A Liberian widow and her 13 year-old son are in deep distress and need urgent help.
Ruth B. Kubay, of Morris Farm in Kakata, brought her son, David Kpana, to the Daily Observer office Tuesday seeking medical help for his very serious condition. David is suffering from an enlarged scrotum (pouch containing his testes). They have visited many hospitals, only to be told that the child cannot be treated in Liberia; so they should travel abroad for expert attention.
Fortunately, the Daily Observer called an eminent surgeon, Liberia’s most senior one who, after reading David's story in the newspaper last Wednesday, told us that something could definitely be done right now to help this child.
David, said the surgeon, is suffering from "nethrotic syndrome," which means swelling due to failure of the kidneys to pump water and other fluids out of the system.
This surgeon has offered to give David a medical examination at the John F. Kennedy Medical Center (JFK) next Tuesday. After this he will send him upstairs to undergo certain procedures. However, the doctor cautioned that a dialysis machine will eventually be needed. There is at present no such machine in Liberia.
The dilemma facing David and his mother is clear evidence of the inadequacy of Liberia's health system and how deeply we are in trouble.
We are faced with many problems, which lie at the heart of our basic existence as a nation and people. Three of these problems tell us how serious our troubles are. The first is our poor educational system, beginning with the massive illiteracy that still plagues us.
We are a small population–not more than four million; yet we have failed to empower this relatively tiny population with 100% literacy. Our nursery, primary and secondary schools are also woefully inadequate. So many of our students complete high school and still cannot write a straight sentence. Is there any wonder, then, that they often fail the University of Liberia
entrance? Even many of our college graduates are in the same situation.

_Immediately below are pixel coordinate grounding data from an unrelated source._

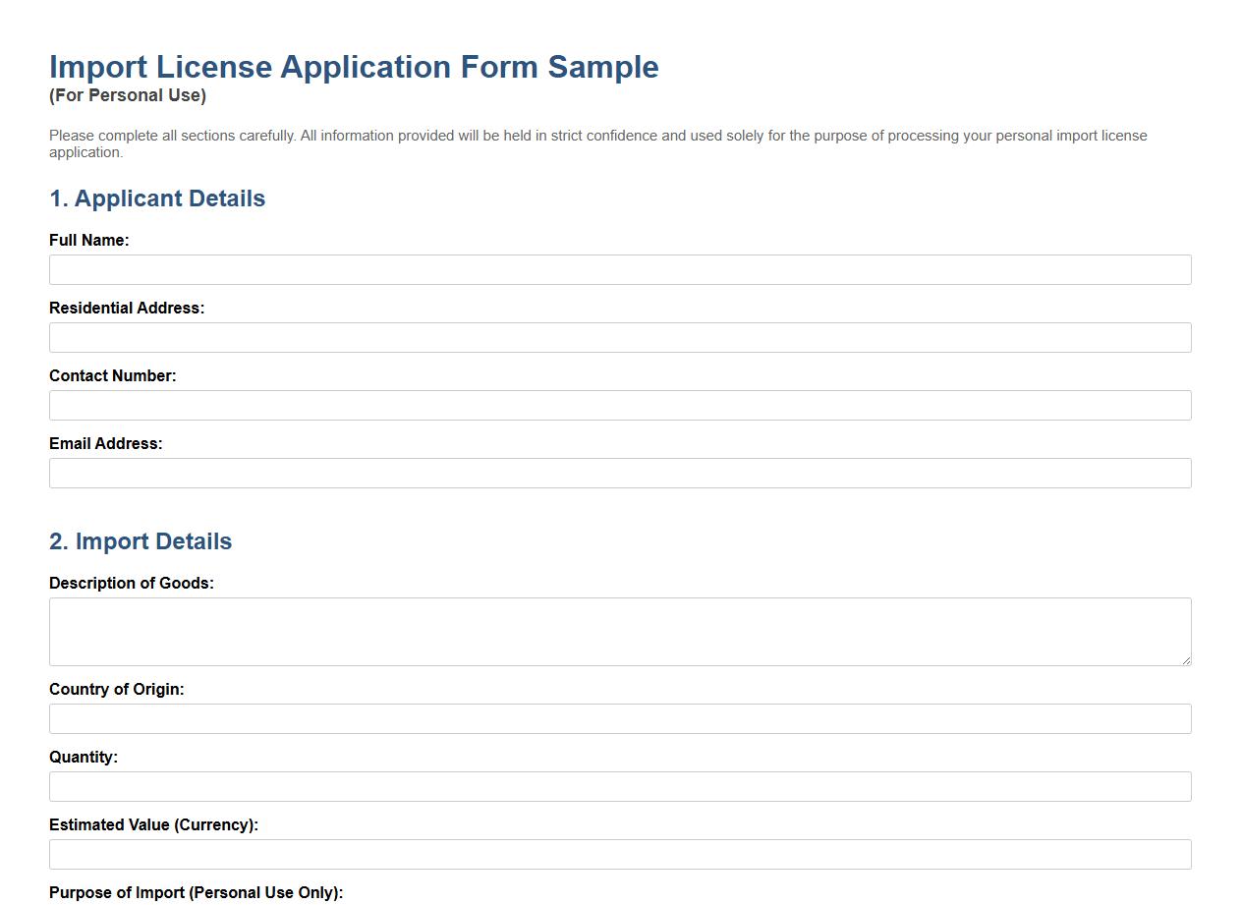Click the Email Address label
1241x905 pixels.
click(x=106, y=443)
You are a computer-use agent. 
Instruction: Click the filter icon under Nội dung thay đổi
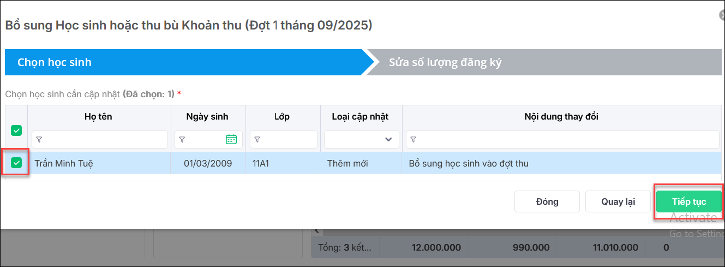tap(414, 140)
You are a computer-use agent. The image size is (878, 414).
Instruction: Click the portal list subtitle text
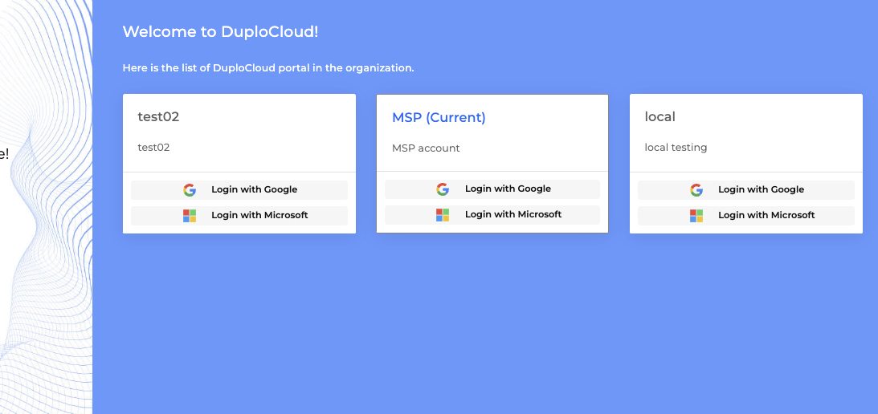267,68
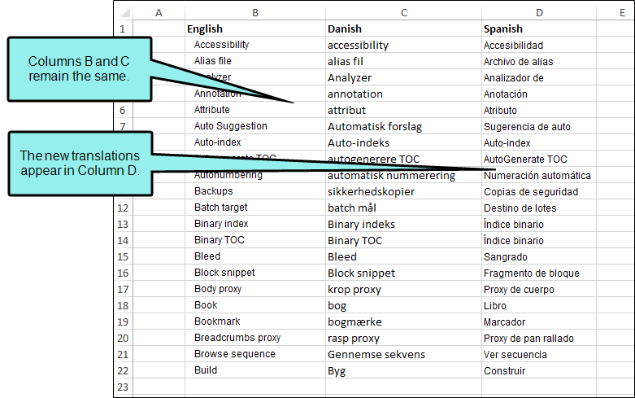
Task: Click the Spanish header cell
Action: point(539,28)
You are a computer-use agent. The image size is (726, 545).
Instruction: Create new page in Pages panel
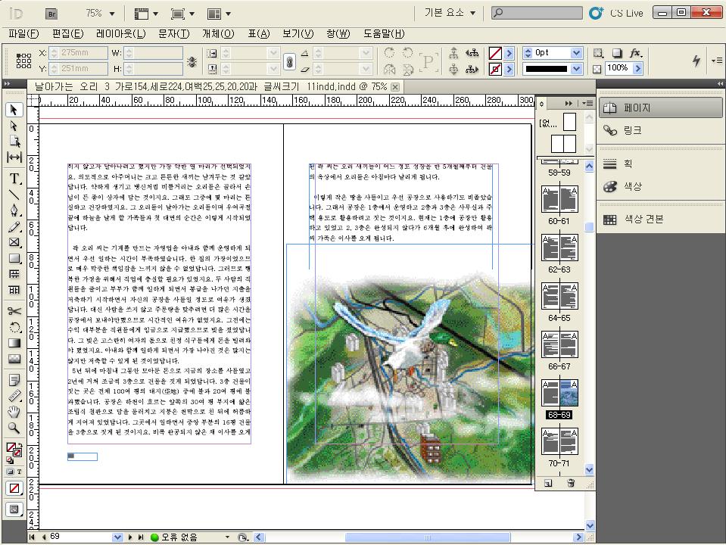548,483
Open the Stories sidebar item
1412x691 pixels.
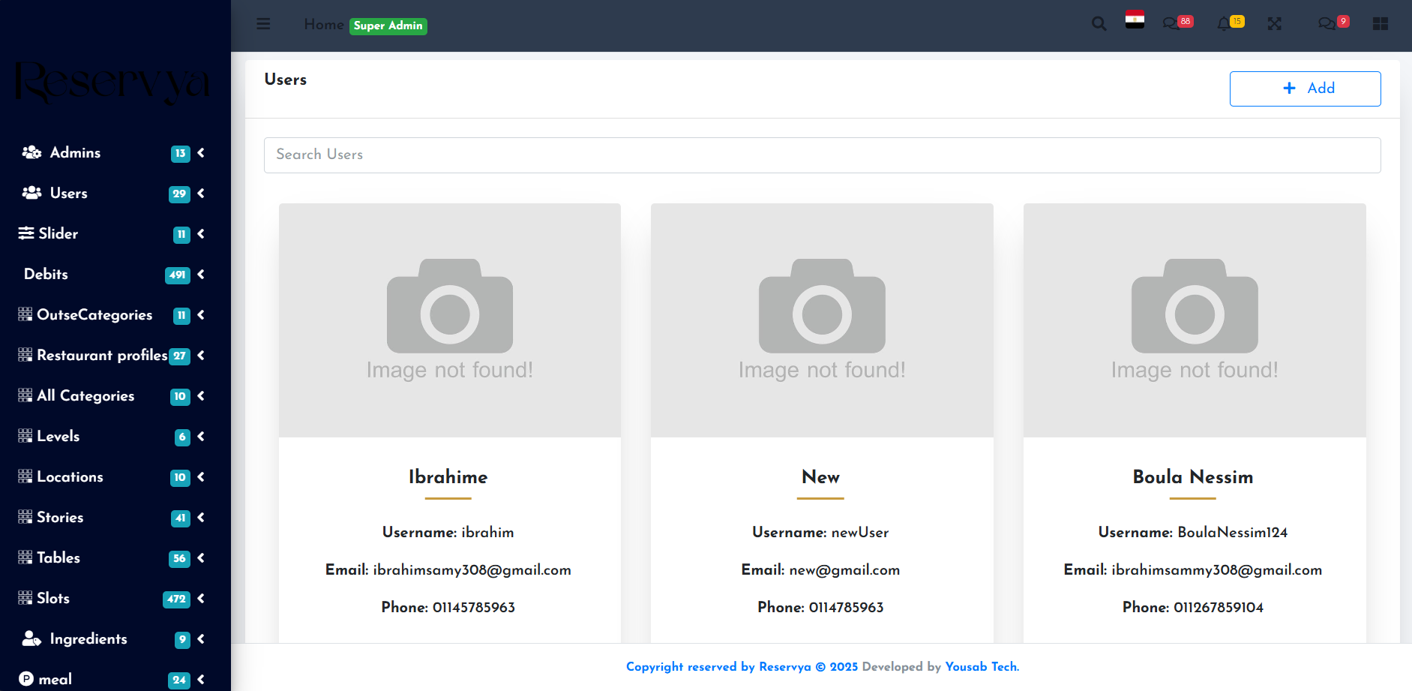pyautogui.click(x=60, y=518)
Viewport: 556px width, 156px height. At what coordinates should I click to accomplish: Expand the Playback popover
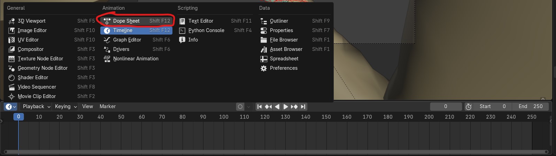(x=36, y=107)
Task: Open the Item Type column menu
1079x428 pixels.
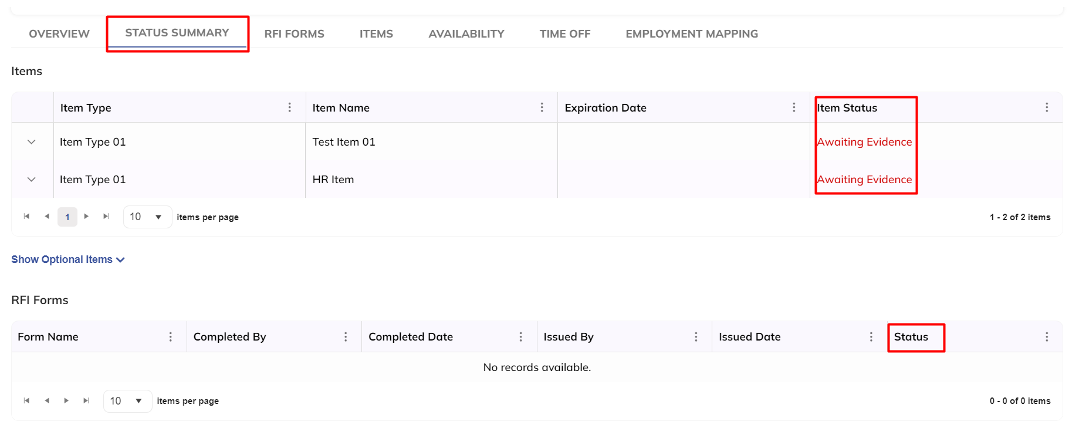Action: 290,107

Now here we are, faced with the Ebola tragedy, with many dying often because, given our high illiteracy rate, among other things, they do not comprehend the basic safety instructions.
The second problem is our health system. Let us start with sanitation.
For even if the country had thousands of trained doctors and nurses, our poor sanitation, including the mountains of garbage found everywhere in greater Monrovia, Paynesville and elsewhere, would overwhelm them because cleanliness and proper sanitation are almost half the cure of the diseases that plague us. Poor hygiene and unattended garbage are
primary causes disease and illness.
One of the positive developments in the health and medical sector in recent years has been the increasing output of medical doctors from
the A.M. Dogliotti College of Medicine. It is hoped that the recently developed Post Graduate College of Medicine will be empowered to provide these young doctors with high level specialized training.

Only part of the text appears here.